DETAILED ACTION
Notice of Pre-AIA  or AIA  Status
The present application, filed on or after March 16, 2013, is being examined under the first inventor to file provisions of the AIA .
Claim Rejections - 35 USC § 101
35 U.S.C. 101 reads as follows:
Whoever invents or discovers any new and useful process, machine, manufacture, or composition of matter, or any new and useful improvement thereof, may obtain a patent therefor, subject to the conditions and requirements of this title.

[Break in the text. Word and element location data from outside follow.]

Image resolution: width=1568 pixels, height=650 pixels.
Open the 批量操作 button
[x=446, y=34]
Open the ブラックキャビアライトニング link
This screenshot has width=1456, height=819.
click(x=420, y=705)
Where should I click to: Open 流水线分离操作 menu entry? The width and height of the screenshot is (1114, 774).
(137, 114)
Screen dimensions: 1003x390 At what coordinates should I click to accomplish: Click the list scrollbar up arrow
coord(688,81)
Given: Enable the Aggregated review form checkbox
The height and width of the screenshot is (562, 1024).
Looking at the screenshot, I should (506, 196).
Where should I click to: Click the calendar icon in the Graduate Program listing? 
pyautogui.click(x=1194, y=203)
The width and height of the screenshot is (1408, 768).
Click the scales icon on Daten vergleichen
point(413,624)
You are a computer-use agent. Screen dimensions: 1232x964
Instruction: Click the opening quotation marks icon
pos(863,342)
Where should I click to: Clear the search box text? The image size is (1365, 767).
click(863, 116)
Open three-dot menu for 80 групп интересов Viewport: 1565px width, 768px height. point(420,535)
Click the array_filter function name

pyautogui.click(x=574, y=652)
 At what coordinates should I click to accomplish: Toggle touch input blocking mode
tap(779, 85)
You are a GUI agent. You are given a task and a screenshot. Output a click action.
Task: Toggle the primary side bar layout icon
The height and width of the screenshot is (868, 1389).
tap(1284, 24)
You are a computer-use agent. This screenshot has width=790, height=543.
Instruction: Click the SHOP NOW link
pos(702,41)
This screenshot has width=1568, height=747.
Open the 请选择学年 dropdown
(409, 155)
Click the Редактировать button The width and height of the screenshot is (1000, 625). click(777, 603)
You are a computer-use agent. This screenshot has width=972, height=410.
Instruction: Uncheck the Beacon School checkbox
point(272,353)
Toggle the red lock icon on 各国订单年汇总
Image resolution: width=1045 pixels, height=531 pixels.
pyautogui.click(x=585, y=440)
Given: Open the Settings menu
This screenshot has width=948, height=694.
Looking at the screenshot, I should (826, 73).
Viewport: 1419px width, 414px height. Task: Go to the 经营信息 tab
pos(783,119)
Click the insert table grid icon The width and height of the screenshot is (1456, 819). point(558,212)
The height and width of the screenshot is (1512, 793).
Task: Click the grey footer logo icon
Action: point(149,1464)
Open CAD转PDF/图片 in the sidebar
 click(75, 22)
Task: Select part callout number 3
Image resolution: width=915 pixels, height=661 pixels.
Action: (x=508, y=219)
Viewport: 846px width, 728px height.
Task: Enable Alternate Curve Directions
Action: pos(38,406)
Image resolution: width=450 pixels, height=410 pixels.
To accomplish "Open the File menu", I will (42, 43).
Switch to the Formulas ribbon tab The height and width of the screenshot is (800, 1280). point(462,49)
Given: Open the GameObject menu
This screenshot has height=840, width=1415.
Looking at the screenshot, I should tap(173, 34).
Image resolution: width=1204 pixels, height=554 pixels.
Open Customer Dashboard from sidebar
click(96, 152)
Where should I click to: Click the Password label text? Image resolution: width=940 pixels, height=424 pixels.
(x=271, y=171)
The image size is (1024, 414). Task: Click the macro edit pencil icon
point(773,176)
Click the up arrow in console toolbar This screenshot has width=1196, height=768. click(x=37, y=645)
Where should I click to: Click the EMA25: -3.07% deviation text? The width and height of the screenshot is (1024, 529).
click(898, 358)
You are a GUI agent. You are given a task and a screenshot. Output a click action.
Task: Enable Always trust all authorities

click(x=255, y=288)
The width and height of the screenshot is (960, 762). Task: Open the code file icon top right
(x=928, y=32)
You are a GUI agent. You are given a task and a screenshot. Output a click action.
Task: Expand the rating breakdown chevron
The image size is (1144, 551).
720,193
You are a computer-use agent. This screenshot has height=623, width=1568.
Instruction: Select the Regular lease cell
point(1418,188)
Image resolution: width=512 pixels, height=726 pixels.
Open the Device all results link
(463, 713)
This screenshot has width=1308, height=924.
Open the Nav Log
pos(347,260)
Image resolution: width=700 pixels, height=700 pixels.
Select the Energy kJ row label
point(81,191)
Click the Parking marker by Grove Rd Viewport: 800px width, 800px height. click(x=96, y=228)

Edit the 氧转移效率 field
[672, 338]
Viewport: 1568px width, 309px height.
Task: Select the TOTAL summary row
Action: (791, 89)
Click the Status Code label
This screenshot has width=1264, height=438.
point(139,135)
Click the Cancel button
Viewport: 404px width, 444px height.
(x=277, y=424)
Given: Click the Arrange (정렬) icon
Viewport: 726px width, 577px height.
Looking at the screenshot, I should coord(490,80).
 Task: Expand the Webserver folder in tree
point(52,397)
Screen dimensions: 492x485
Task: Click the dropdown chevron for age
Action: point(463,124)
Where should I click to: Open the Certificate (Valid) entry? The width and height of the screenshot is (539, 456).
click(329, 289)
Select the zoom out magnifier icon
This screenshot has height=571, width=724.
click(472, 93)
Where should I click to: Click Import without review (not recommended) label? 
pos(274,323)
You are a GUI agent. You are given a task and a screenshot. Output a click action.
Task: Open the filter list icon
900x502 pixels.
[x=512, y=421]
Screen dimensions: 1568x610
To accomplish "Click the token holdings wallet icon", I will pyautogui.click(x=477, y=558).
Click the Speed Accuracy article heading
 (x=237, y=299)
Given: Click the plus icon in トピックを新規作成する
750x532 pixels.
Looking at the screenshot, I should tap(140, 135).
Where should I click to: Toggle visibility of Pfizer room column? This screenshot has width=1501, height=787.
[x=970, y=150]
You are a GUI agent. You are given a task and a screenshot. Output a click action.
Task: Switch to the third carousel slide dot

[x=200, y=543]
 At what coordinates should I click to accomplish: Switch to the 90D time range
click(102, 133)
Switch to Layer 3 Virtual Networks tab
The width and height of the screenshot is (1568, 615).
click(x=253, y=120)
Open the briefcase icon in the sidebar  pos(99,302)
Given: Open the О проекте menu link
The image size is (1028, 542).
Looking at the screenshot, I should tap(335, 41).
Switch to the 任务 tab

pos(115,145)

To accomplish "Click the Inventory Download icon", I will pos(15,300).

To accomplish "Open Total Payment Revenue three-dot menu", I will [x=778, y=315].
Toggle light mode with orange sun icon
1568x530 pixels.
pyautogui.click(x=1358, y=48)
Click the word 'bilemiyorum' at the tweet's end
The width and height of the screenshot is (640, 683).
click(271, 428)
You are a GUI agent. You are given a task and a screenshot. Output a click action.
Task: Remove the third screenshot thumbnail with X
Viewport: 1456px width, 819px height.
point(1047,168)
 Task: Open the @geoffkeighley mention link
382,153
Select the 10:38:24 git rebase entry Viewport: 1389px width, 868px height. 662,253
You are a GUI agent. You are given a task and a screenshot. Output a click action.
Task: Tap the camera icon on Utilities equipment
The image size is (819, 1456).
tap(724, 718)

Claims 18 - 20 are rejected under 35 U.S.C. 101 because the claimed invention is directed to non-statutory subject matter.  The claim(s) does/do not fall within at least one of the four categories of patent eligible subject matter because this claim recites “computer-readable medium.”  The phrase “computer-readable medium” is not defined in the specification.   The specification discloses embodiments of computer readable storage mediums such as, “Non-limiting examples of a computer-readable medium include a magnetic disk, a memory chip, a ROM, a RAM, an ASIC, optical storage, magnetic tape or other magnetic storage, or any other medium from which a processing device can read instructions.” (Spec., ¶ [0045]).  However, the examples of computer readable media provided by the specification do not limit the scope of the phrase “computer-readable medium.”  The broadest reasonable interpretation of “computer-readable medium” covers forms of non-transitory tangible media and transitory propagating signals per se in view of the ordinary and customary meaning of computer readable media, particularly when the specification is silent.  See MPEP 2111.01. When the broadest reasonable interpretation of a claim covers a signal per se, the claim must be rejected under 35 U.S.C. § 101 as covering non-statutory subject matter.  See Subject Matter Eligibility of Computer Readable Media, 1351 OG 212 (26 Jan 2010).
Claim Rejections - 35 USC § 102
The following is a quotation of the appropriate paragraphs of 35 U.S.C. 102 that form the basis for the rejections under this section made in this Office action:
A person shall be entitled to a patent unless –

(a)(2) the claimed invention was described in a patent issued under section 151, or in an application for patent published or deemed published under section 122(b), in which the patent or application, as the case may be, names another inventor and was effectively filed before the effective filing date of the claimed invention.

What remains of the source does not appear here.